You are correct. No game action can happen between the play and the appeal.
If Mondesi had seen them getting ready for the appeal could he have just sprinted out of the dugout and touched the plate? I don't think so but that brings up a second question. After the Pierzynski play in the 2005 ALCS I think the rule was changed that if a base runner abandoned the base path he was ruled out. Does Mondesi not touching the plate meet that criteria making the appeal unnecessary?
Ok, I presumed so. Do you (or anyone) know what the relevant rule is for a pitcher pitching to an empty batter's box (outside of the no-more-than-eight warmup pitches)?
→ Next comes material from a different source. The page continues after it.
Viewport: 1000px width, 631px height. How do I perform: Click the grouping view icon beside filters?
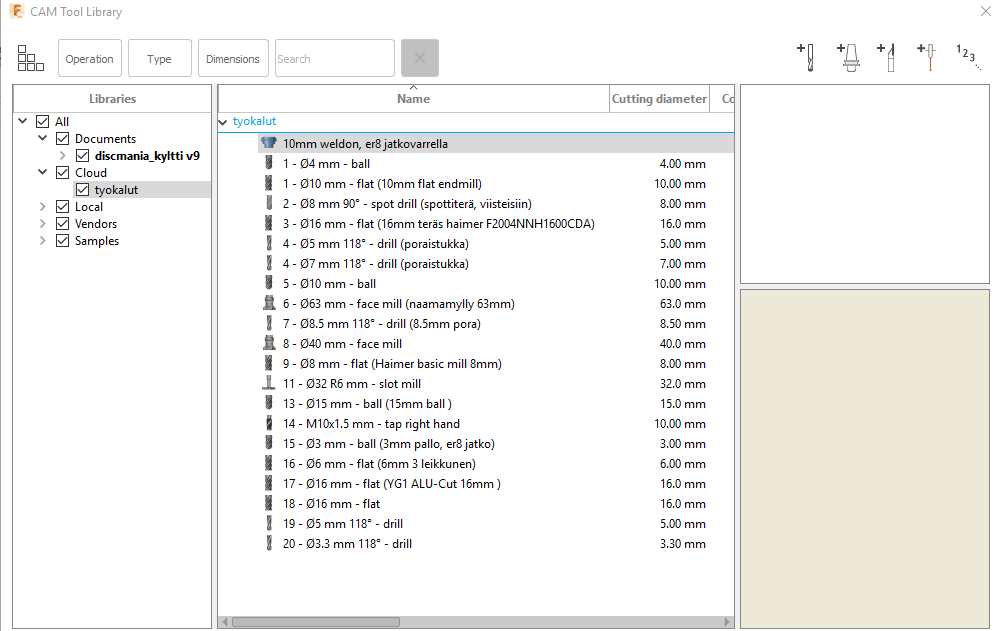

7.08(k) covers making no attempt to return to the plate by the runner, but doesn't make note of at what point he's no longer able to try to return to the plate. I thought the "Pierzynski" rule was in the rules comments somewhere, but not finding it right now. Pretty sure the LL rule is you're done once you hit the dugout, though, as another poster mentioned.
If the umpire calls "play" and the hitter isn't in the box, the hitter is ###### is the rule there I think. In this case he is not throwing a pitch because he disengaged the rubber first so the pitcher became an infielder at that point. If the pitcher had thrown a pitch to get the ball to the catcher then the appeal would have been rejected.
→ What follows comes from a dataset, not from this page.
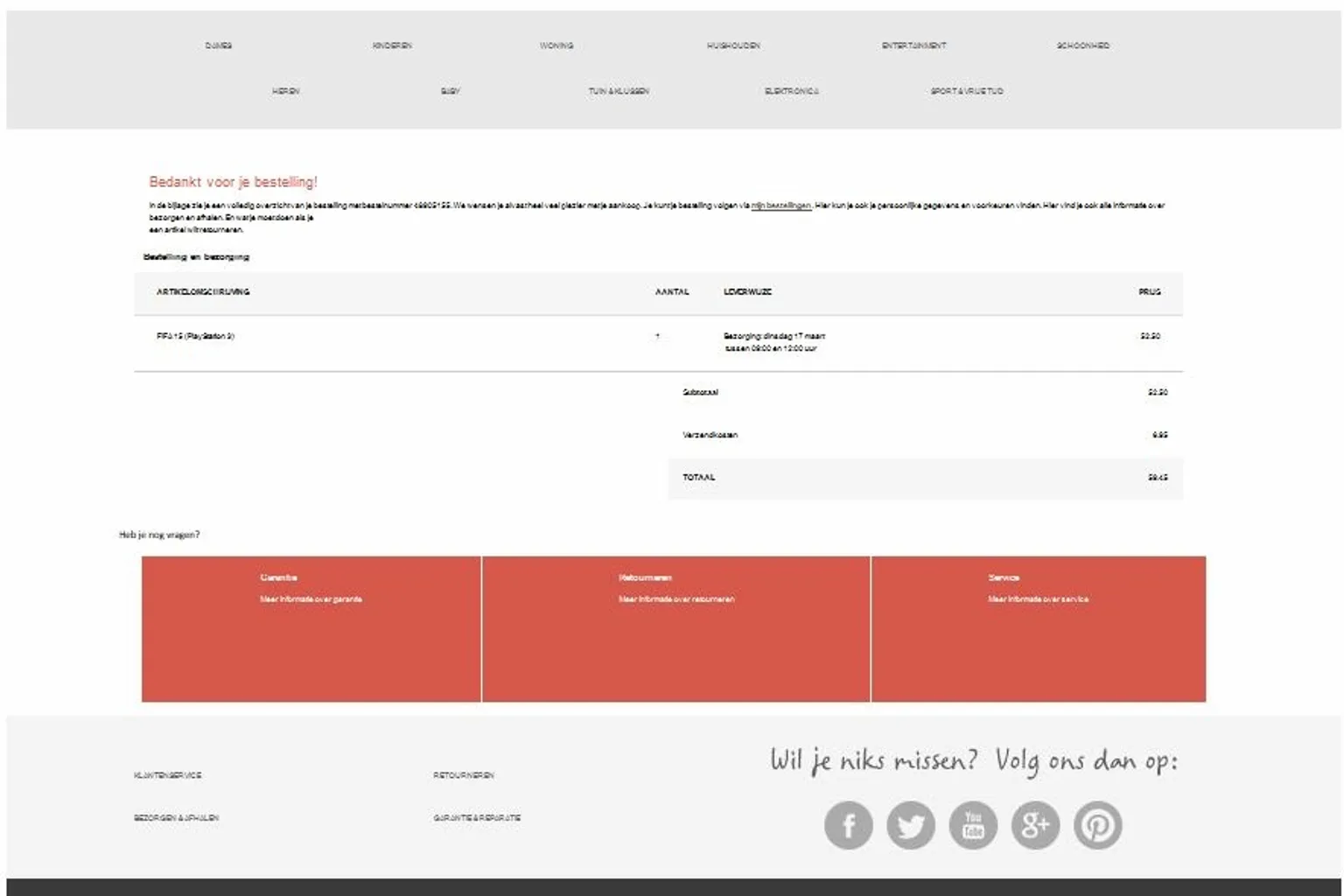Click the Google Plus icon
Viewport: 1344px width, 896px height.
click(1035, 825)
Little League* uses the same "makes no attempt to return" language. Doesn't mention a Rubicon that he must cross. An explanation follows to clarify that the rule is intended to prevent a situation where the catcher is trying to chase down the runner headed away from the play, and that it does not apply to a runner trying to get to the plate, who has to be tagged to be out.
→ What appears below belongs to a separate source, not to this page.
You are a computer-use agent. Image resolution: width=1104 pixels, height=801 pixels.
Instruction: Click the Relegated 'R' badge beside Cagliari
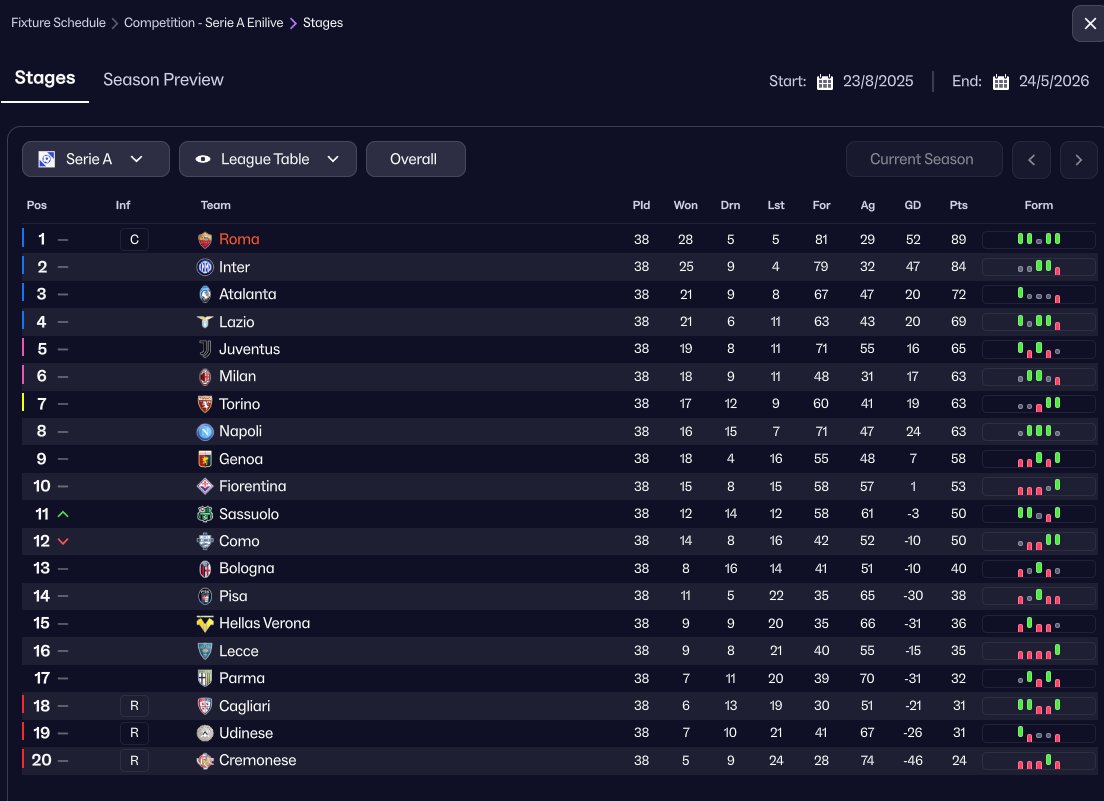(x=134, y=706)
* - Assuming you mean THE Little League organization and not a generic youth league.
That is correct. Once in the dugout, the runner cannot return to touch the plate.
Suppose it wasn't a HR, but say a runner scoring from third on a single. How does the pitcher appeal then? Presumably, a throw home while off the rubber and runners on is a balk, no?
In that case, the ball would be live without the ump having to put it back in play (assuming time was never called), and they can just appeal directly without having to engage the rubber.
And a throw home (or to another base) after disengaging the rubber is legal. Ball should be live, so the runners can do as they please at their own risk.
You deliberately step off the rubber. You fire to the base being appealed. The fielder catches the ball and steps on the bag where the appeal is being made. No balk. It's the same process if you believe the runner left the base early.
So, if the pitcher is off the rubber and throws home, it is not a pitch. Can the batter swing at it?
only if he's Vlad Guerrero (he was grandfathered in)
If the pitcher steps off the rubber he is an infielder. Any throw he makes at that point is a "throw" and not a "pitch". In your example the batter swinging would be the equivalent of sticking his bat out to block a throw by the catcher to second base.
Got it.
You can only score a run by safely touching home, and you can only safely touch home after safely touching third, and you can only safely touch third after safely touching first.
Are you suggesting rules should be changed so that when a home run is hit, the batter and any base runners should just walk directly off the field to the dugout?
Precisely. Or he can jog around and touch all the bases if he wants, or he can do the macarena. But to require him to touch every base is entirely silly.
That's entirely different, given that there is a non-trivial possibility of either a wild pitch, or a pitch so close to the strike zone that the batter might take a whack at it. The game is actually being played.
Once the ball clears the fence, the game is not actually being played in any meaningful way until the next pitch. The defense is powerless to do anything, except hope one of the runners misses a base, or collapses from a heart attack or something. It's very silly.
because its BASEball!!1!11!!!
besides, i don't think there is a batter in the world who wouldn't want to jog the bases after hitting a homer.
No. If a batsman hits a boundary, the runs are automatically added to the total, but he doesn't have to actually run.
Likely true, but wanting to do something because it's joyful and being required to do something because of a rule-for-a-rule's-sake rule are quite different things.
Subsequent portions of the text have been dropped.